Optimism was fuelled on both fronts before the weekend, though the timing for an agreement by US lawmakers on preventing automatic tax increases and spending cuts worth about $US607 billion set to kick in on January 1 remains more open-ended.
Officials from the White House and Congress will resume negotiations this week. US President Barack Obama said on November 18 he was "confident" a new US budget deal would be reached.
Meanwhile, EU commissioner Olli Rehn on Thursday said he saw no reason a deal on Greece could not be concluded tomorrow, when eurozone finance ministers, the International Monetary Fund and the European Central Bank meet again.
Greek Finance Minister Yannis Stournaras expressed confidence the IMF would ease earlier deficit targets imposed on the debt-stricken nation, opening the door to the transfer of more funds.
"It's a done deal," Stournaras told reporters in Brussels on Friday after meeting with EU officials and IMF Managing Director Christine Lagarde, Bloomberg reported.
Commitment to resolving budgetary and debt issues that risk hampering US and European economies bolstered stocks last week.
In the Thanksgiving holiday shortened week in the US, the Dow Jones Industrial Average gained 3.3%, the Standard & Poor's 500 advanced 3.6% and the Nasdaq Composite climbed 4%.
In the past five days, the benchmark Stoxx Europe 600 Index rose 4%. It is the first time the gauge has gained every day of the week since July 1, 2011, according to Bloomberg.
The advance in European stock prices came even though EU leaders struggled to see eye to eye in talks about the next seven-year budget for the region and a two-day meeting late last week ended in failure.
European Council president Herman Van Rompuy said they decided to abandon the special summit on the 2014-20 EU budget, worth about one trillion euros, and would try to reach a compromise early next year, according to Reuters.

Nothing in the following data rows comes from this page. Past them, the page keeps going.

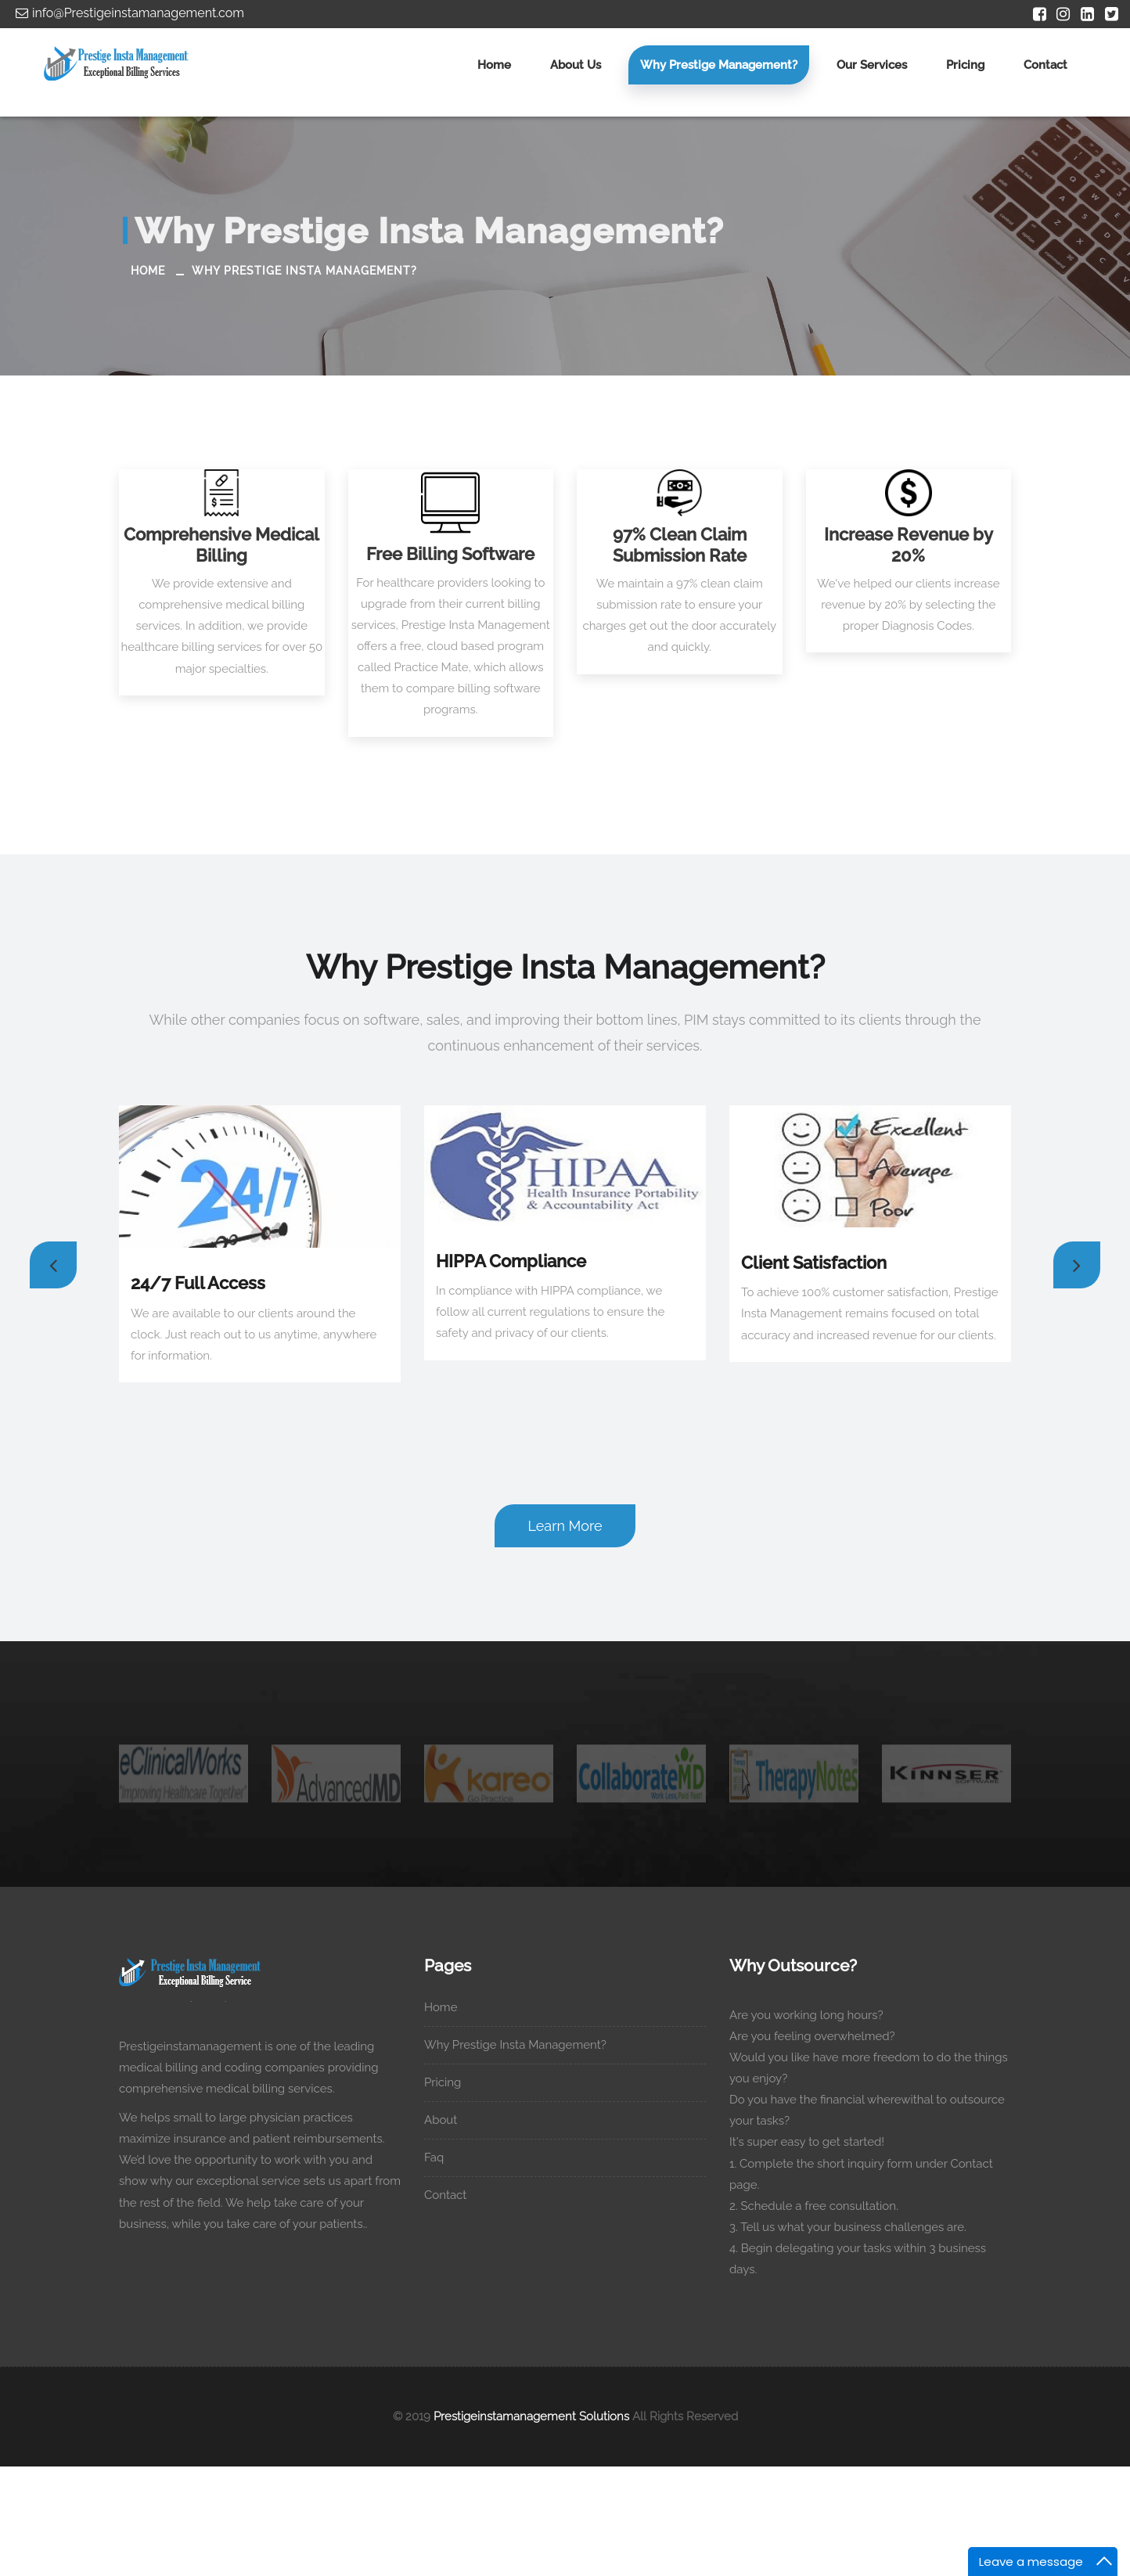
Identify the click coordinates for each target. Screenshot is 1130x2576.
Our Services (872, 65)
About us (575, 65)
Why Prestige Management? (718, 65)
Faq (441, 2157)
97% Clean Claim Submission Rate (680, 544)
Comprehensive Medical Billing (221, 544)
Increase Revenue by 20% (908, 544)
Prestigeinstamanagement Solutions (531, 2416)
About (448, 2120)
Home (494, 65)
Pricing (965, 65)
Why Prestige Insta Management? (304, 270)
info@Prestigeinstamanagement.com (128, 12)
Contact (1045, 65)
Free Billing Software (450, 554)
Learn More (564, 1526)
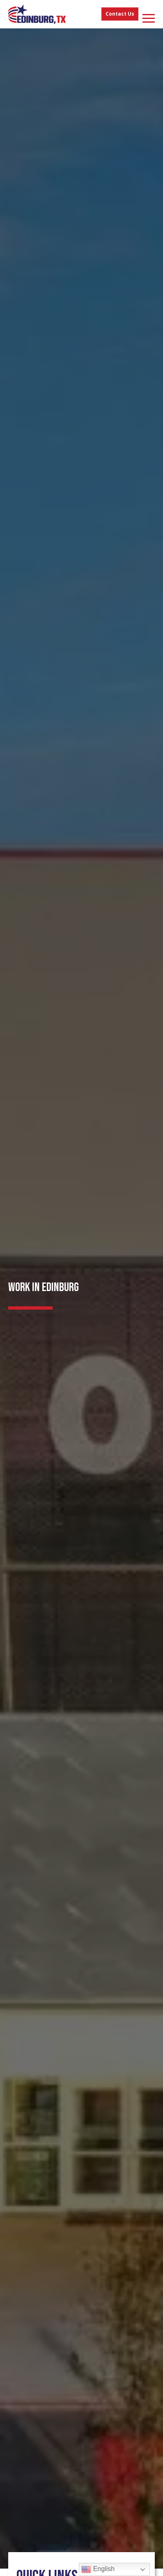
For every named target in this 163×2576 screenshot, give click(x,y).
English (98, 2569)
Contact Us (120, 13)
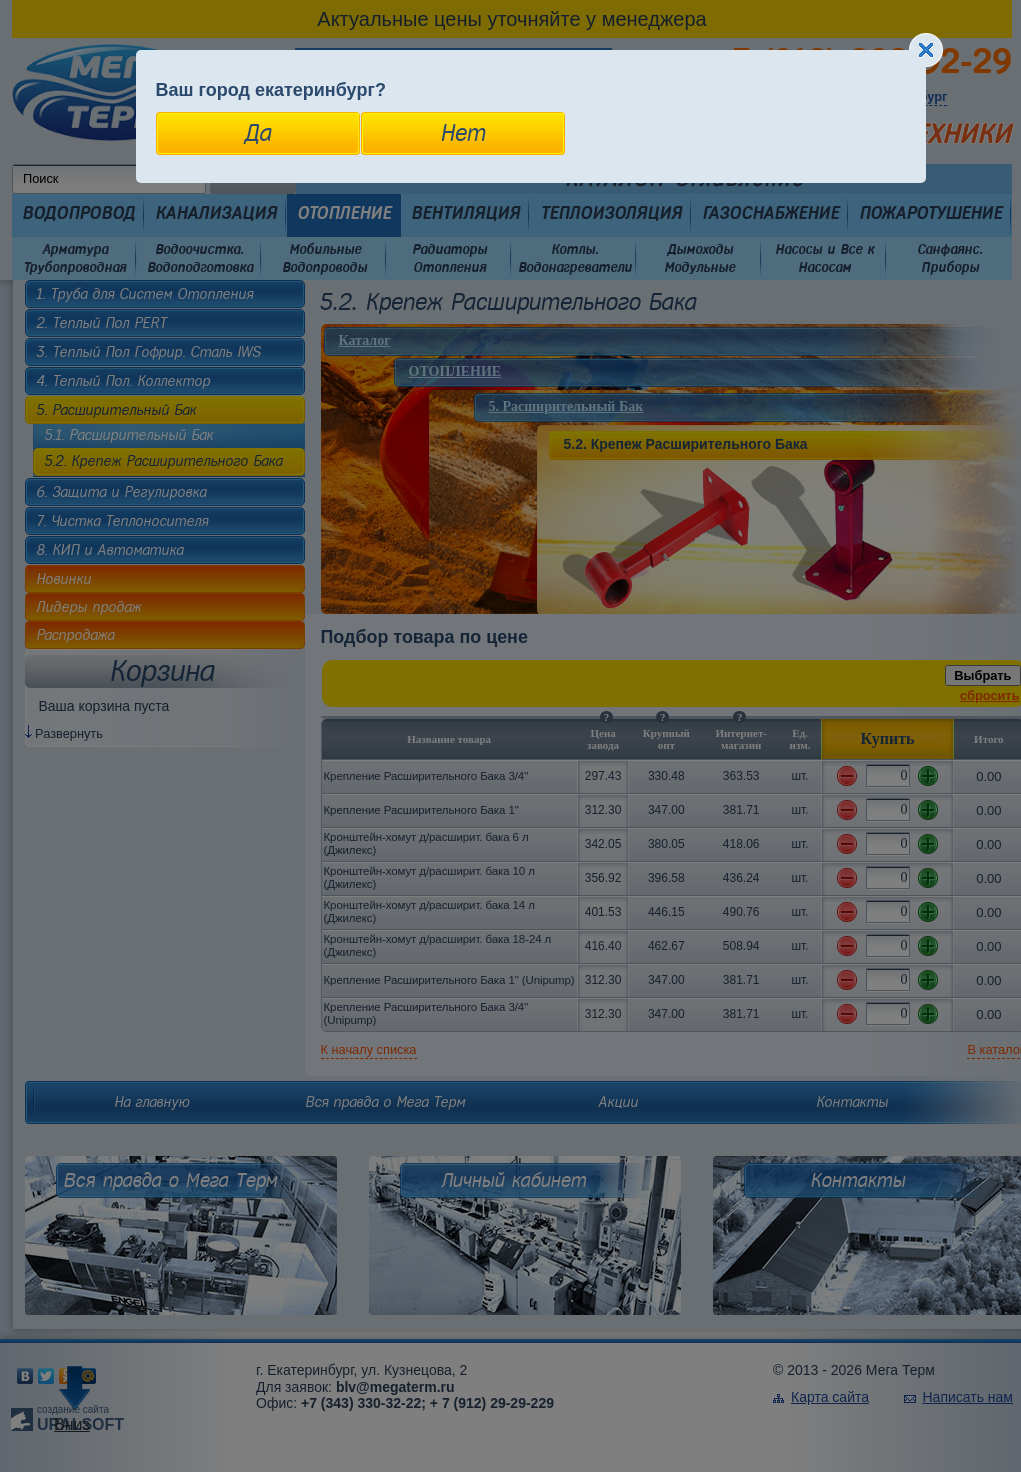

On the US economic front in the days ahead, investors will eye the latest reports on durable goods orders and consumer confidence on Tuesday, weekly jobless claims on Thursday, the Chicago Purchasing Managers Index and personal income and outlays on Friday.
The Federal Reserve's beige book is due on Wednesday.
Also, three reports on the housing market might confirm the recent data indicating strength and optimism in this industry's pace of recovery.
The S&P/Case-Shiller home price index for September, due Tuesday, is expected to show the eighth straight month of increases, while new home sales for October, due Wednesday, and October pending home sales data, due out on Thursday, are also expected to show a stronger housing market, according to Reuters.
The US Treasury is set to auction $US35 billion of two-year notes on Tuesday, $US35 billion of five-year securities Wednesday and $US29 billion of seven-year debt on Thursday.
The first clues on how retailers fared on Black Friday, the day after Thanksgiving, will also provide a helpful indicator on the state of the American consumer. The National Retail Federation predicts sales during the holiday season to increase 4.1% this year, down from last year's 5.6% growth.
On Friday, Europe offered some surprisingly good economic news. The Ifo institute's business climate index unexpectedly rose, climbing to 101.4 in November from 100 in October, the first increase in eight months.
That helped the euro finish what had already been a good week on an even more positive note, rising 1.8% against the greenback and climbing 3.2% against the Japanese yen in the past five days.
"Certainly, sentiment towards euro has changed," Camilla Sutton, chief currency strategist in Toronto at Bank of Nova Scotia, told Bloomberg News. The euro "rallied slightly again after we got German confidence numbers, which highlighted better-than-expected business sentiment".